Number of Purchased Number of Purchased
Name Securities Name Securities
---- ------------------- ---- -------------------
Total:
The Underwriters will pay for such Purchased Securities upon delivery
thereof at [state location] at 10:00 a.m. New York time on [state date].
[In addition, at the option of the Underwriters, the Company proposes to
issue and sell to the Underwriters an aggregate of not more than _____
additional shares of common stock [and certain of the Selling Stockholders
propose severally to sell to the Underwriters an aggregate of no more than
_______ additional shares of common stock] (such _______ additional shares being
hereinafter collectively referred to as the "Optional Securities").*
Upon written notice from the Underwriters given to the Company [and the
Selling Stockholders] not more than 30 days subsequent to the Closing Date, the
Underwriters may purchase all or less than all of the Optional Securities at the
purchase price per share to be paid for the Purchased Securities. Subject to the
foregoing, the Company [and each Selling Stockholder] agrees [, severally and
not jointly,] to sell to the Underwriters the respective numbers of Optional
Securities obtained by multiplying the number of shares specified in such notice
by a fraction the numerator of which is ____________ [in the case of the Company
and the number of shares set forth opposite the names of each Selling
Stockholder listed on Schedule A hereto under the caption "Number of Optional
Securities" in the case of the Selling Stockholders] and the denominator of
which is ___________________ (subject to adjustment by the Underwriters to
eliminate fractions). Such Optional Shares shall be purchased from the Company
[and each Selling Stockholder] for the account of each Underwriter in the same
proportion as the number of Purchased Securities set forth opposite such
Underwriter's name bears to the total number of Purchased Securities (subject to
adjustment by the Underwriters to eliminate fractions) and may be purchased by
the Underwriters only for the purpose of covering overallotments made in
connection with the sale of the Purchased Securities. No Optional Securities
shall be sold or delivered unless the Purchased Securities previously have been,
or simultaneously are, sold and delivered. The right to purchase the Optional
Securities or any portion thereof may be surrendered and terminated at any time
upon notice by the Underwriters to the Company [and the Selling Stockholders].
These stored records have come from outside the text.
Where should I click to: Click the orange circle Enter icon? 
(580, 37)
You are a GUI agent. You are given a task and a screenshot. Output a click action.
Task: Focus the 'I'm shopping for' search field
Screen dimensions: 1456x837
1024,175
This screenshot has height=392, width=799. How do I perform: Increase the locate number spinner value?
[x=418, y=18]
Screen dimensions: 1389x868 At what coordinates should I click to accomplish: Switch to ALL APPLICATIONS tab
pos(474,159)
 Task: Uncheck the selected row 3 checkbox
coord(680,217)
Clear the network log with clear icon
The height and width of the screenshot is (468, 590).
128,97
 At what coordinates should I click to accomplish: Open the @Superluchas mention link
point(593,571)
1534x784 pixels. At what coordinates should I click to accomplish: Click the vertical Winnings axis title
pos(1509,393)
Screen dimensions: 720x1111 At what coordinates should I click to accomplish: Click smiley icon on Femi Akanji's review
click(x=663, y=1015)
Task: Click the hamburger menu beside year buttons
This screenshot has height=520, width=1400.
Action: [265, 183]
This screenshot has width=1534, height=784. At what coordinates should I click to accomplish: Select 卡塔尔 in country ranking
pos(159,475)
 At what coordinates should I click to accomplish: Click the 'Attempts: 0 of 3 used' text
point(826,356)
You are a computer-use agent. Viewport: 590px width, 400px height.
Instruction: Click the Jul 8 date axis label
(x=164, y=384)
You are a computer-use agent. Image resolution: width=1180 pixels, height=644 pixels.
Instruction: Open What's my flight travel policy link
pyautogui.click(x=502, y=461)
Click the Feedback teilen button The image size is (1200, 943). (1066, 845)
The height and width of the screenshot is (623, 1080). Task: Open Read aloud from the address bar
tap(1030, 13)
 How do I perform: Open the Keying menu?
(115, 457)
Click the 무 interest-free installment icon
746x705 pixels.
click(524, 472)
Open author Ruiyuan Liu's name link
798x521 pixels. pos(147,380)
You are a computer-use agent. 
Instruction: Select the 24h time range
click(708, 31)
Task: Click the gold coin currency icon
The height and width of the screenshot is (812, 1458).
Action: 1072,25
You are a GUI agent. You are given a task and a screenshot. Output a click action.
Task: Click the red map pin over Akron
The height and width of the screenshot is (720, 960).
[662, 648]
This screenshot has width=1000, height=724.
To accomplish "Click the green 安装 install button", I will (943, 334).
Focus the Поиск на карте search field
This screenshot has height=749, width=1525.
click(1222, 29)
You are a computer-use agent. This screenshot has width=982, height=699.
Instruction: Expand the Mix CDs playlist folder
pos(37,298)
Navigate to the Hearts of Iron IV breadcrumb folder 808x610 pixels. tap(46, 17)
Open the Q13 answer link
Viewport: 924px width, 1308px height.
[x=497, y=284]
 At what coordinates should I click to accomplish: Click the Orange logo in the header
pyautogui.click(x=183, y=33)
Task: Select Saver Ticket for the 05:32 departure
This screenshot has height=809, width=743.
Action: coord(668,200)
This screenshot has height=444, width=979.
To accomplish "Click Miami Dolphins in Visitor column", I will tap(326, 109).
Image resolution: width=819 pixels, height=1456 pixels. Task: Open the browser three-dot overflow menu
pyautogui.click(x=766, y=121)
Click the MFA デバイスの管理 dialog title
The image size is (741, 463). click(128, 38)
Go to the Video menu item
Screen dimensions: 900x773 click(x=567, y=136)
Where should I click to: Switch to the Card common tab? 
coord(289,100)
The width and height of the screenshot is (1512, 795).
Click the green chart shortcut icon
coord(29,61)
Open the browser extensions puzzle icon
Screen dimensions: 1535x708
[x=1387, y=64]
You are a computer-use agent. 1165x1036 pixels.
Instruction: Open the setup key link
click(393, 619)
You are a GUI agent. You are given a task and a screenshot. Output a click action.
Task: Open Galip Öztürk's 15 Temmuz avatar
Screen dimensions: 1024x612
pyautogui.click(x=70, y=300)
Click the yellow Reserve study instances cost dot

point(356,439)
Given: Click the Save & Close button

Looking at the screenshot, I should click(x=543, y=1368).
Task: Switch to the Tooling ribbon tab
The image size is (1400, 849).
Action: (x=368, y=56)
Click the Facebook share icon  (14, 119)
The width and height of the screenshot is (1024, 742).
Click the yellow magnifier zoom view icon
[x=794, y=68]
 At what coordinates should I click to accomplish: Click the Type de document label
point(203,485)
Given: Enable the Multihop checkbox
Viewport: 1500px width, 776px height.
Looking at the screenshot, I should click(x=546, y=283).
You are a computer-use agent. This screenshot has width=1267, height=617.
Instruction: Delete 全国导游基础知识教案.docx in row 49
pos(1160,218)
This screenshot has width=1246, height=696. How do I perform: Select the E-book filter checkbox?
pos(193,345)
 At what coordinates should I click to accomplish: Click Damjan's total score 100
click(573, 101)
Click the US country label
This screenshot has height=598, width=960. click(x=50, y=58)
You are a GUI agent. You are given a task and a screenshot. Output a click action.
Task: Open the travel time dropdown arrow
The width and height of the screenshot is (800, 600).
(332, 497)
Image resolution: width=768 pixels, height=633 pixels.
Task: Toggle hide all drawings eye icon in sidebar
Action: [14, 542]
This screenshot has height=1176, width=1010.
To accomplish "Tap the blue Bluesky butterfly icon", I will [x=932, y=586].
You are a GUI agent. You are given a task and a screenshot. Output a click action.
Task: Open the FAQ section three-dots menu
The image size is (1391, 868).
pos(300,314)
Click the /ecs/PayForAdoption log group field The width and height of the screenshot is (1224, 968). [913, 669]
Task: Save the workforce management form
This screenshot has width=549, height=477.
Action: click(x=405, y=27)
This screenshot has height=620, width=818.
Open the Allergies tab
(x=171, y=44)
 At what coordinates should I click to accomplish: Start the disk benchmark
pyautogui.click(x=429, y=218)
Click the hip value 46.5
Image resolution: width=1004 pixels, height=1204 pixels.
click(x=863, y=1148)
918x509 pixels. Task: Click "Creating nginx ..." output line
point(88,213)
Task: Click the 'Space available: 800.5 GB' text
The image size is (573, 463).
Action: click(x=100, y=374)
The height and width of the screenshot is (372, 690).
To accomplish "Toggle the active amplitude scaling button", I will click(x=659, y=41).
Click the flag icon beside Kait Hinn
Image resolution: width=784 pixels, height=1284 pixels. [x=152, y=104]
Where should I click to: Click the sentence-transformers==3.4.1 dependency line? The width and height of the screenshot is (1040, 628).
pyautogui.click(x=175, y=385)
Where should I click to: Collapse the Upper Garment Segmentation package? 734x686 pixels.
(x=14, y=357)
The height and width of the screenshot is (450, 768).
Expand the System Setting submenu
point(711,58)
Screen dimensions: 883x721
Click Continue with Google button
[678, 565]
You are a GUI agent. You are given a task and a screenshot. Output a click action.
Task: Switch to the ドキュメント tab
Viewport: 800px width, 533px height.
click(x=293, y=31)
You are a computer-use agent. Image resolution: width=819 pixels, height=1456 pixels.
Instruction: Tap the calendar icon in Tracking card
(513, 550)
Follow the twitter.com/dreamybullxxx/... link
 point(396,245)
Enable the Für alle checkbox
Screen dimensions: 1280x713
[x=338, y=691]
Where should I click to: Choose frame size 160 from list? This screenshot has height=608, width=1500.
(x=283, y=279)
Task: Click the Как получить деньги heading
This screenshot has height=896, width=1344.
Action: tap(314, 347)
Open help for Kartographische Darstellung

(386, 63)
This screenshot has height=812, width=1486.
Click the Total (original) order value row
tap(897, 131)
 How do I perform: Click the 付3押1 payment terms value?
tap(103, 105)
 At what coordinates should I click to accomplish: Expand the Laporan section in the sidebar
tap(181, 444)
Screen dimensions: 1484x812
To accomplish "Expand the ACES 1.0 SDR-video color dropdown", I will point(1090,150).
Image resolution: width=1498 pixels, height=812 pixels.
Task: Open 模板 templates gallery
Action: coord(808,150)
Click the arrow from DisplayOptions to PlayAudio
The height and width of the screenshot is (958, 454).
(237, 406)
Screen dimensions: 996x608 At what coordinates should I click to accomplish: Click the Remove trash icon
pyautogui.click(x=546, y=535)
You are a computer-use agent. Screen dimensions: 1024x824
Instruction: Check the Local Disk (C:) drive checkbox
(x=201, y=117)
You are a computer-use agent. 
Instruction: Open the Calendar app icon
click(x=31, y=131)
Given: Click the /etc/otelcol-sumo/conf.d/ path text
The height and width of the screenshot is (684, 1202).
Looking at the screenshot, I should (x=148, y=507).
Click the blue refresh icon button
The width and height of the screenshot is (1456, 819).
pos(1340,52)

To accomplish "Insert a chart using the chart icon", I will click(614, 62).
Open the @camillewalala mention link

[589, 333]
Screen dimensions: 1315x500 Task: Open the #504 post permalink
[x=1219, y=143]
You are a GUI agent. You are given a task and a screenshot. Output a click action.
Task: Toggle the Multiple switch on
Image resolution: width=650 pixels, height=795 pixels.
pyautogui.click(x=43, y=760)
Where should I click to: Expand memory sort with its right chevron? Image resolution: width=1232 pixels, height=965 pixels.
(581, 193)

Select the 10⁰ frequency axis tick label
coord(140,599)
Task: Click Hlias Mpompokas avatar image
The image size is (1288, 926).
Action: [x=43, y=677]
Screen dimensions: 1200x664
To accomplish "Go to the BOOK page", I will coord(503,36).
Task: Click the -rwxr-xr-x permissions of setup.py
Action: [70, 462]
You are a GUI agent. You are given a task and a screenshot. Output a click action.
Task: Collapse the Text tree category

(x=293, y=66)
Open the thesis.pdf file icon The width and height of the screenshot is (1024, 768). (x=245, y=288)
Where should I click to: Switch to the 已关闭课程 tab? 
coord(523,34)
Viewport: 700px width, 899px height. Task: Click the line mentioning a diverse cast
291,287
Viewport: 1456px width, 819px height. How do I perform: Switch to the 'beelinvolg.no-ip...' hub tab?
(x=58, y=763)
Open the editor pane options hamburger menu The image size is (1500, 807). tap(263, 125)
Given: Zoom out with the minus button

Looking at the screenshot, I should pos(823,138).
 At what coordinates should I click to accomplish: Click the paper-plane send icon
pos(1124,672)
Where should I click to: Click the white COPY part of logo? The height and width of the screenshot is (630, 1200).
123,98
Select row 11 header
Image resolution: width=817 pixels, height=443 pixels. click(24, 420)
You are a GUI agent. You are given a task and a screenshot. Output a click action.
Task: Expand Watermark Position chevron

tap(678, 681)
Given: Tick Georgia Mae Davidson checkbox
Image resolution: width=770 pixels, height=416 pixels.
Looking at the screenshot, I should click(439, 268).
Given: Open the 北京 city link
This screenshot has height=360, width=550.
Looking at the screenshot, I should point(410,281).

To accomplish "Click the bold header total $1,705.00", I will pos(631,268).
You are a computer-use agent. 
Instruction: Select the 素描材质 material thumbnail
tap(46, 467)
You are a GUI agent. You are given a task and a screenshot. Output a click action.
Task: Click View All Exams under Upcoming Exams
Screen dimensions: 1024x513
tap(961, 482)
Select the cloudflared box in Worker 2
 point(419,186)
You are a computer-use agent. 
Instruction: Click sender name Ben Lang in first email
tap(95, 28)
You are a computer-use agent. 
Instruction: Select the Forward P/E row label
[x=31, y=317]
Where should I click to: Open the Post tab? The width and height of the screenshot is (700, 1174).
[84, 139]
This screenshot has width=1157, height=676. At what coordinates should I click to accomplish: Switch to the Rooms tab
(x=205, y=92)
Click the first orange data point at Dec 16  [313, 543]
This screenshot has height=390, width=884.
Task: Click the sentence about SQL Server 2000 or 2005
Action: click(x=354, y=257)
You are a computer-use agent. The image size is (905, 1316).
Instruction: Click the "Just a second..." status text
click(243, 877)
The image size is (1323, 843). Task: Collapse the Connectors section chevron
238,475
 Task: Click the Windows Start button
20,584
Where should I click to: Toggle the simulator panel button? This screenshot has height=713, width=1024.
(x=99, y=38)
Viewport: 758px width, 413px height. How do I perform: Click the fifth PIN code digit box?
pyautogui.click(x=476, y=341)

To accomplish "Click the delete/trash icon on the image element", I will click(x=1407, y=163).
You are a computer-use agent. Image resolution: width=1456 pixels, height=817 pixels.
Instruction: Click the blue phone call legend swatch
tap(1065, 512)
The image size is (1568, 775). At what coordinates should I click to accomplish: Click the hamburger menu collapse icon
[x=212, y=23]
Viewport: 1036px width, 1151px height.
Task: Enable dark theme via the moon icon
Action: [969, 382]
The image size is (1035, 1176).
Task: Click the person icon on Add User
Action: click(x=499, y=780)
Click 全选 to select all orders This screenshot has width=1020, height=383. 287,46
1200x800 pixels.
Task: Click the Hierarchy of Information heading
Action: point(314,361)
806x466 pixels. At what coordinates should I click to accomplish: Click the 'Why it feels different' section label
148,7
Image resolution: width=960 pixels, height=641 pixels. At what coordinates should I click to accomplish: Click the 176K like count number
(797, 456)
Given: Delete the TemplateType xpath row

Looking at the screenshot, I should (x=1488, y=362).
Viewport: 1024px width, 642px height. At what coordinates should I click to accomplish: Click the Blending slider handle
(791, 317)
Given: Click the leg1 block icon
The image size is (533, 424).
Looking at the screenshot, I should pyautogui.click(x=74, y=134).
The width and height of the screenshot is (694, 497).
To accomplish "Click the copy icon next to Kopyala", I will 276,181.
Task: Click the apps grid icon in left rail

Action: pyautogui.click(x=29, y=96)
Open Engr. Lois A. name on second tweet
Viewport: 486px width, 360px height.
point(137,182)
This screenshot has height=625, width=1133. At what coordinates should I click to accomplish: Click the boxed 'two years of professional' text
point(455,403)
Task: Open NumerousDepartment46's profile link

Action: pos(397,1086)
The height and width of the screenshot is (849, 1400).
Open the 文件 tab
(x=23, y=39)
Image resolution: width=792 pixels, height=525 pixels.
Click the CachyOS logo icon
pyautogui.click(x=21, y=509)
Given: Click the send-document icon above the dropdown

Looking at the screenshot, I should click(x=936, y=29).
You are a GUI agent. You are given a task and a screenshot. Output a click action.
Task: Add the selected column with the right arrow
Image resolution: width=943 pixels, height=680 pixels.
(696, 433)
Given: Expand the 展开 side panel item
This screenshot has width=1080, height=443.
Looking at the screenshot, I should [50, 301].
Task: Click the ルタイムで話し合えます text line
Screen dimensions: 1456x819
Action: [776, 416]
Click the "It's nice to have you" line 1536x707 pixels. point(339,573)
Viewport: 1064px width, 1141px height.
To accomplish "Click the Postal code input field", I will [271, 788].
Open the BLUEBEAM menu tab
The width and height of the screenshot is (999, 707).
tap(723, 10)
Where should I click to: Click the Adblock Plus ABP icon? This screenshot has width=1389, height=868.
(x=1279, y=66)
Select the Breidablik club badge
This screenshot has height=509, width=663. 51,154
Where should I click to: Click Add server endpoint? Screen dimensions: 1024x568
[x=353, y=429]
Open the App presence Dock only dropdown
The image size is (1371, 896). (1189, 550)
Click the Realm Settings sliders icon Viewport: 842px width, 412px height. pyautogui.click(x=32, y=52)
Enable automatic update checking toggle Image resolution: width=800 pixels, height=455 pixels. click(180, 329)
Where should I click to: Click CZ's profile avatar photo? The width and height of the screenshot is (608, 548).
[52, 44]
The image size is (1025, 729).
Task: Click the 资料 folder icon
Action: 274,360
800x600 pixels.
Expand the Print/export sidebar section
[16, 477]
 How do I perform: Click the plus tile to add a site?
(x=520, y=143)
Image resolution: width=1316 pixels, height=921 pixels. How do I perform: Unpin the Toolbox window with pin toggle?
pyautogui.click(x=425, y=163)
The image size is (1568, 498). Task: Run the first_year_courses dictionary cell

The Underwriters will pay for such Optional Securities upon delivery thereof at
[state location] at 10:00 a.m. New York time on a date determined by the
Underwriters which may be the Closing Date, but shall not be later than 7 days
after written notice of election to purchase Optional Securities is given.*
The following provisions shall apply to the Purchased Securities [and the
Optional Securities]:
[Voting Rights]:
[Dividends]:
[Conversion]:
Date referred to in Section 6(1) of the Standard Provisions:
Listing:
[other terms]:
--------
* To be added only if the Underwriters are granted an option to purchase
additional shares.
All statements, requests, notices, communications and agreements hereunder
shall be in writing, and if to the Underwriters shall be delivered or sent by
courier service, mail or facsimile transmission to the Underwriters in care of
____________________ at _________________, Attention: _____________________,
Facsimile No. _______________; and if to the Company shall be delivered or sent
by mail, telex or facsimile transmission to it at One Xxxxx Center, Suite 1000,
000 Xxxxxx Xxxxxx, Xxxxxxx, Xxxxx 00000, Attention: C. Park Shaper, Vice
President, Chief Financial Officer and Treasurer, Facsimile No. (000) 000-0000;
provided, however, that if the foregoing address does not reflect the address of
an individual Underwriter, any notice to that Underwriter pursuant to Section
7(d) hereof shall be delivered or sent by mail, telex or facsimile transmission
to such Underwriter at its address set forth in its Underwriters' Questionnaire,
or telex constituting such Questionnaire, which address will be supplied to the
Company upon request to the foregoing address]. Notice given by delivery or
courier service shall be effective upon actual receipt. Notice given by mail
shall be effective upon actual receipt or, if not actually received, the third
business day following deposit with the U.S. Post Office, first-class postage
pre-paid and return receipt requested. Notice given by facsimile transmission
shall be confirmed by appropriate answer back and shall be effective upon actual
receipt if received during the recipient's normal business hours, or at the
beginning of the recipient's next business day after receipt if not received
during the recipient's normal business hours.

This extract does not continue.